Terry Eagleton
Posted: Saturday Sep 19th | Author: JohnO | Filed under: Dialogue, In the News | View CommentsAll these good theological posts are making me doubt if NT is where I want to be. Ok, not really. But they are where the rubber meets the road, and are all points where the NT will inform our faith. That is why I want to study the NT. And this new atheism “movement”, if it should be called anything more than a stumbling forward powered by vitriol, continues to make press.
This is the second atheist philosopher I’ve now seen go public with a rather extensive critique of the Four Horsemen. On to the juicy tidbits, all the emphasis is mine.
NS: You’re a literary scholar, and you’re talking about religion. Is religion literature? Are you proposing that religion become a resource for politics to draw from in the same way as any other literary canon might be?
TE: No, not at all. I think the whole movement to see religion as literature is a way of diffusing its radical content. It’s actually a way of evading certain rather unpleasant realities that it insists on confronting us with. One of the things that happened in the 19th century was that culture—literary and other kinds of culture—tried to stand in for religion, and there was a lot of talk about religion as poetry and religion as myth. That was an attempt to shy away from some of the more uncomfortable challenges of religion when taken rather more seriously.
NS: Though of course the Christianity you present doesn’t sound like a lot of the Christianity one hears in the public sphere, especially in the United States.
TE: I think partly that’s because a lot the authentic meanings of the New Testament have become ideologized or mythologized away.
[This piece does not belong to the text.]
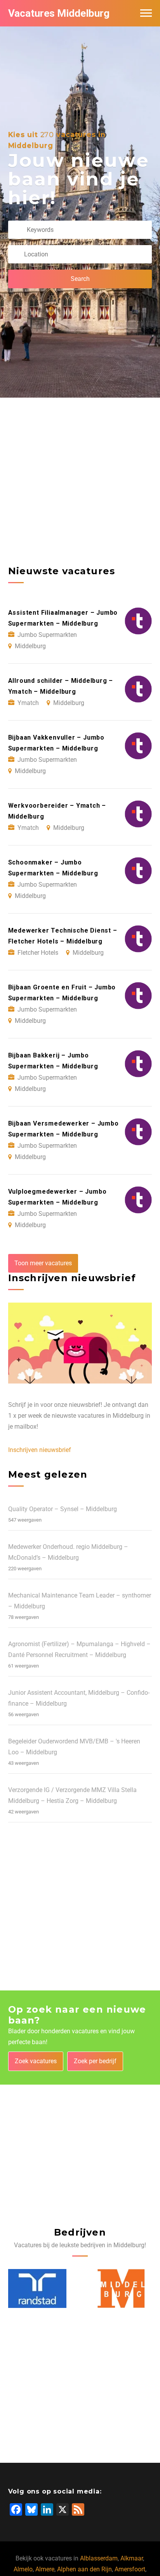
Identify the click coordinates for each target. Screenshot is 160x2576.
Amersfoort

Religion has become a very comfortable ideology for a dollar-worshipping culture. The scandal of the New Testament—the fact that it backs what America calls the losers, that it thinks the dispossessed will inherit the kingdom of God before the respectable bourgeois—all of that has been replaced, particularly in the States, by an idolatrous version.
NS: You say he emphasizes a “propositional” account of religious faith above a “performative” one. But how far can one go believing in God performatively, through political acts, before it becomes a proposition?
TE: All performatives imply propositions. There’s no point in my operating a performative like, say, promising, or cursing, unless I have certain beliefs about the nature of reality: that there is indeed such an institution as promising, that I am able to perform it, and so on. The performative and the propositional work into each other. But it is a typically positivist kind of mistake to begin with the propositional, just as it would be for someone trying to analyze a literary text, which is basically a performance. Somebody who didn’t grasp that would be making a root-and-branch mistake about the kind of thing being confronted. These new atheists, and, indeed, the great majority of believers, have been conned rather falsely into a positivist or dogmatic theology, into believing that religion consists in signing on for a set of propositions.
I think these three strands speak towards a single truth about what has happened. Religious literacy is at an all-time low. Very few are in a position to understand just what they are reading. It is not their fault. Things have changed. Largely the Church was ill-equipped to deal with fostering a religious literacy. And universities have long since been places where that occurred as well. To study the literary qualities of the religious texts can certainly cause one to gloss over their potential impact. You end up looking for something else. Platitudes get substituted in. You can’t eat a whole meal of platitudes however. They are the sugary bon-bons, the mint on your pillow, after you’ve eaten a full meal at the table. It is therefore easy to call on propositions as the markers. Especially in an increasingly scientific age where modernism has run its course.
Both the civil religion, I would suggest the “dollar-worshipping culture” above, and a great deal of evangelicals and fundamentalists have all grabbed onto the proposition arguments offered by modernism. And, at least in my view, the modernist agenda has fallen flat. It is all but canned on the philosophical front. That would certainly create a vicious circle in which religious literacy becomes worse and worse. Only a “performative” view, to use Eagleton’s term, such as Catholics, Lutherans, Episcopalians, among others, seem to be able to “get” what they are reading. Perhaps their sacramental liturgy has kept this literacy, this performance, alive. Though to be sure, not all of them are on the same page, which makes their examples hard to follow. I know for myself I am looking for a high liturgy tradition that values this emphasis on performance. Hopefully those who are religiously literate are able to move in these directions to open people’s eyes.
And just to close with one stinger.
NS: When you talk about it being beyond choice—I’ve been interested to see how Richard Dawkins calls himself a “post-Christian atheist” and talks about celebrating Christmas.
TE: I think, actually, he’s a pre-Christian atheist, because he never understood what Christianity is about in the first place!